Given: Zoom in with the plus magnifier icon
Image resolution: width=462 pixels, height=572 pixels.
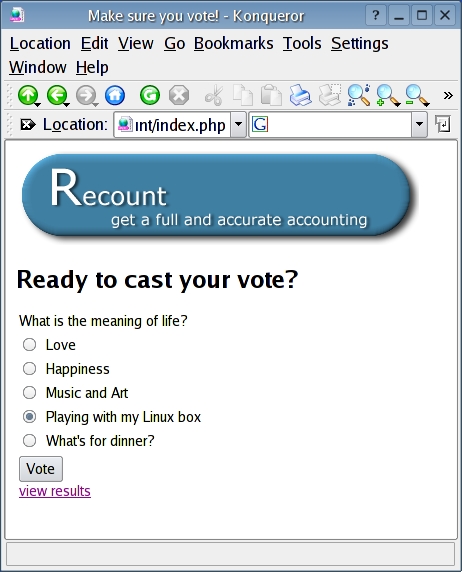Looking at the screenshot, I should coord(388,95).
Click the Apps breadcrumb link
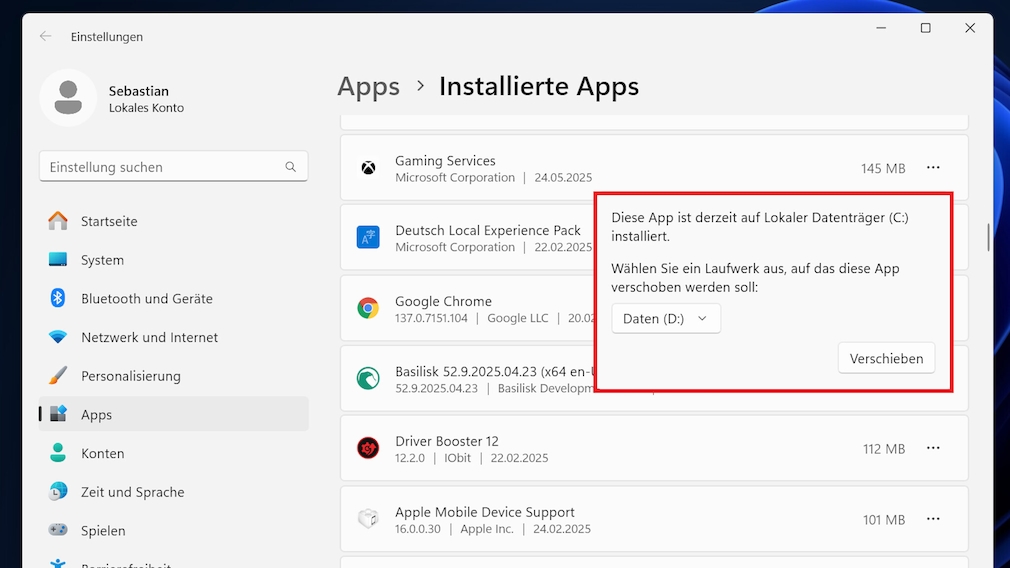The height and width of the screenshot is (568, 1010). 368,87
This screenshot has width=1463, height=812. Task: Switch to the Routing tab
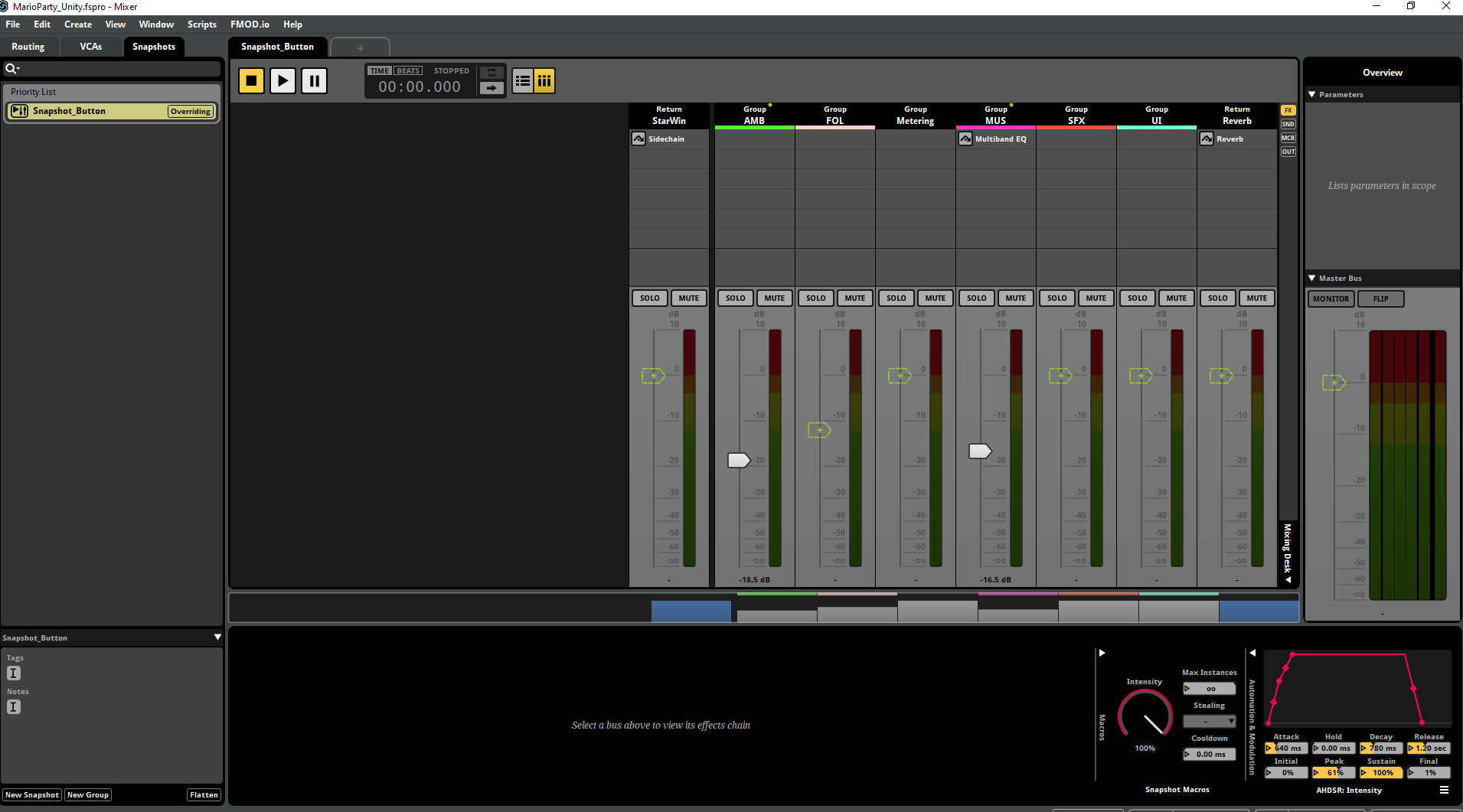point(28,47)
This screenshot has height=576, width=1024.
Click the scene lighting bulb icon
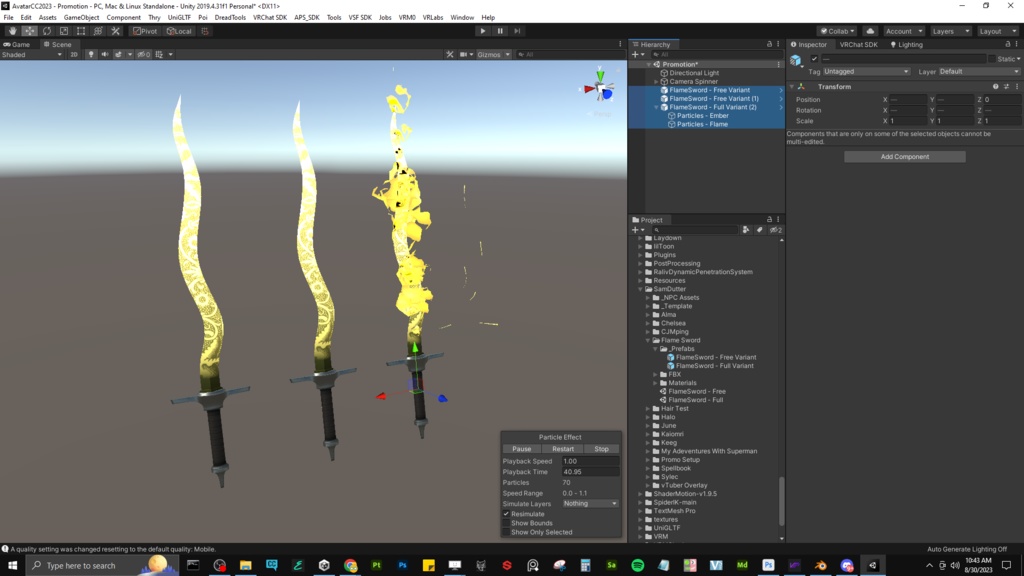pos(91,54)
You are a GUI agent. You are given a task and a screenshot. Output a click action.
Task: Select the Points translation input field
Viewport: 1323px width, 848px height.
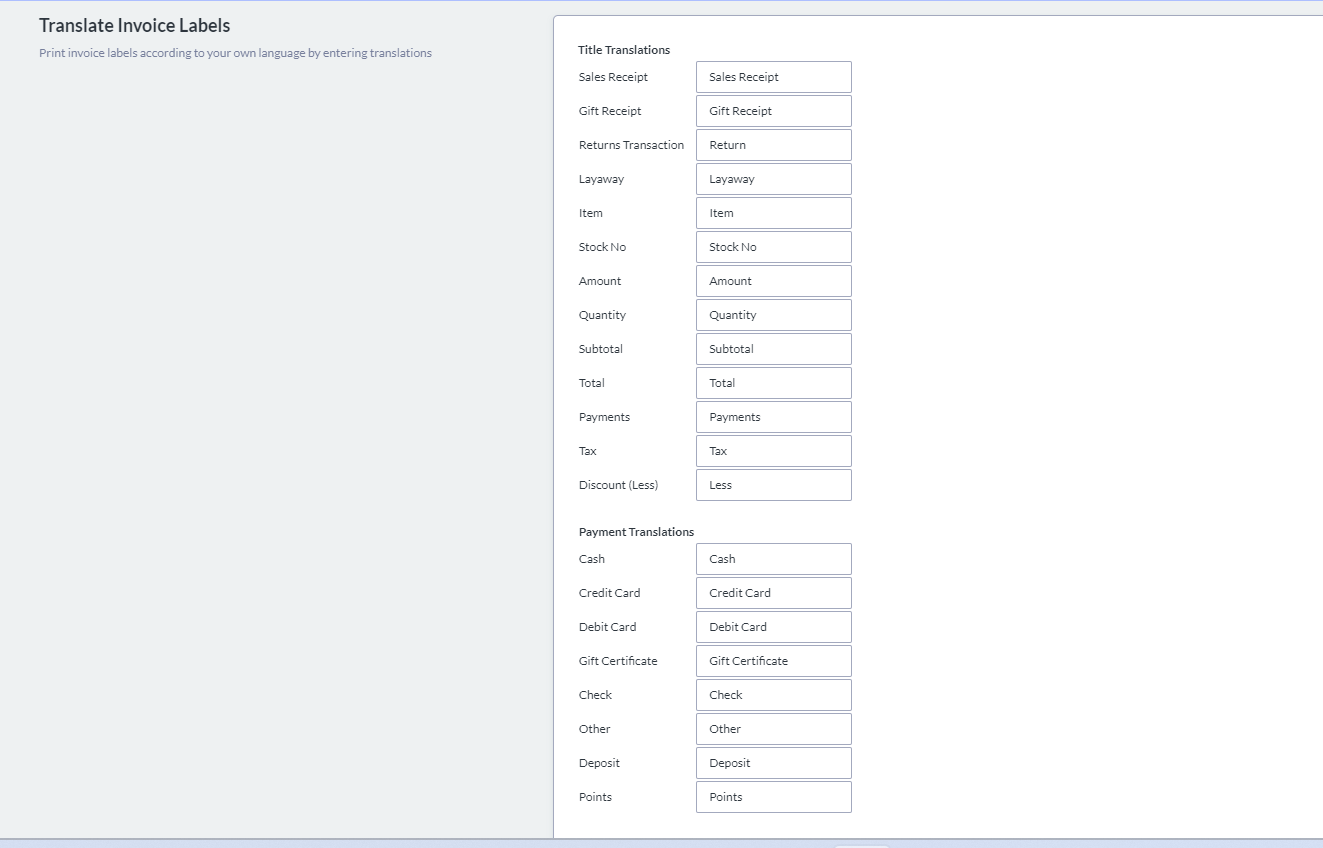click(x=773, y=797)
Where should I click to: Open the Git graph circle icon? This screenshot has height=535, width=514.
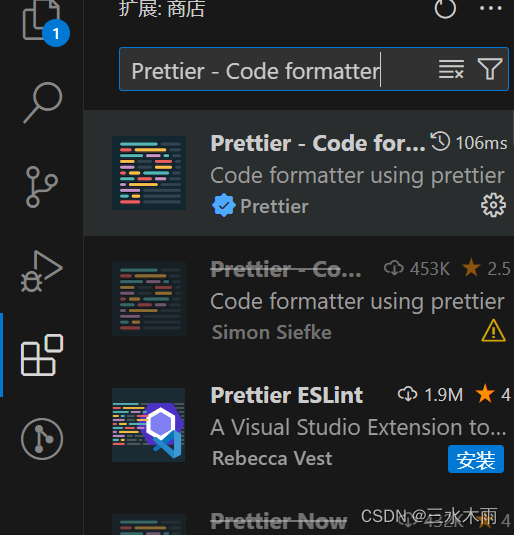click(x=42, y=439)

###

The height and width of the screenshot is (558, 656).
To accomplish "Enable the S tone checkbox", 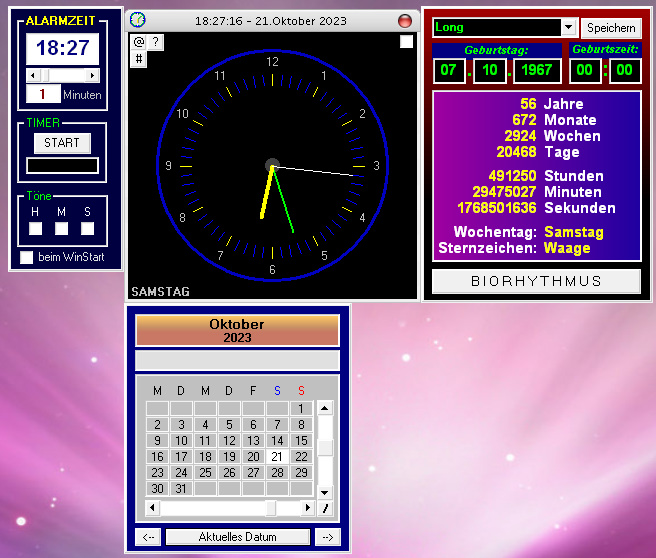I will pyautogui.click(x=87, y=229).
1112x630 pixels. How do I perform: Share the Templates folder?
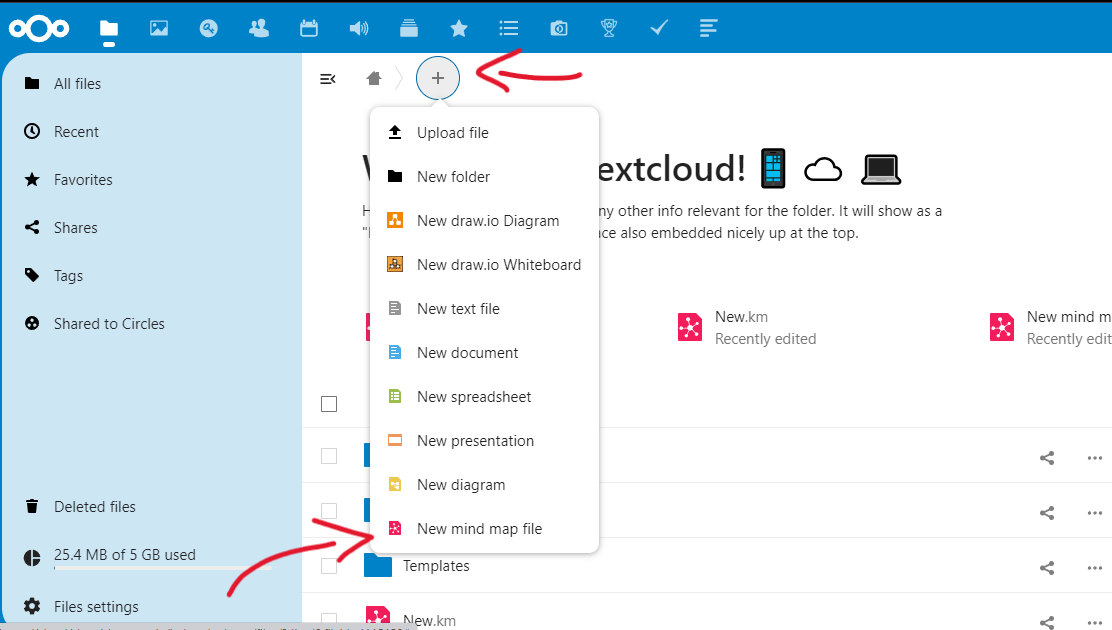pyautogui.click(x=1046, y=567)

###

YOUR OBJECTIVE: Look above for the line containing "Given: Zoom in with the plus magnifier icon", then copy exactly from it through the line containing "You are a GUI", keeping both and leaving out pictures. Add nothing else.

EXERCISE RESULT:
Given: Zoom in with the plus magnifier icon
Image resolution: width=462 pixels, height=572 pixels.
Looking at the screenshot, I should coord(388,95).
Click the Apps breadcrumb link
The height and width of the screenshot is (568, 1010). 368,87
This screenshot has width=1463, height=812. Task: Switch to the Routing tab
point(28,47)
This screenshot has height=576, width=1024.
Click the scene lighting bulb icon
pos(91,54)
You are a GUI agent. You are given a task and a screenshot. Output a click action.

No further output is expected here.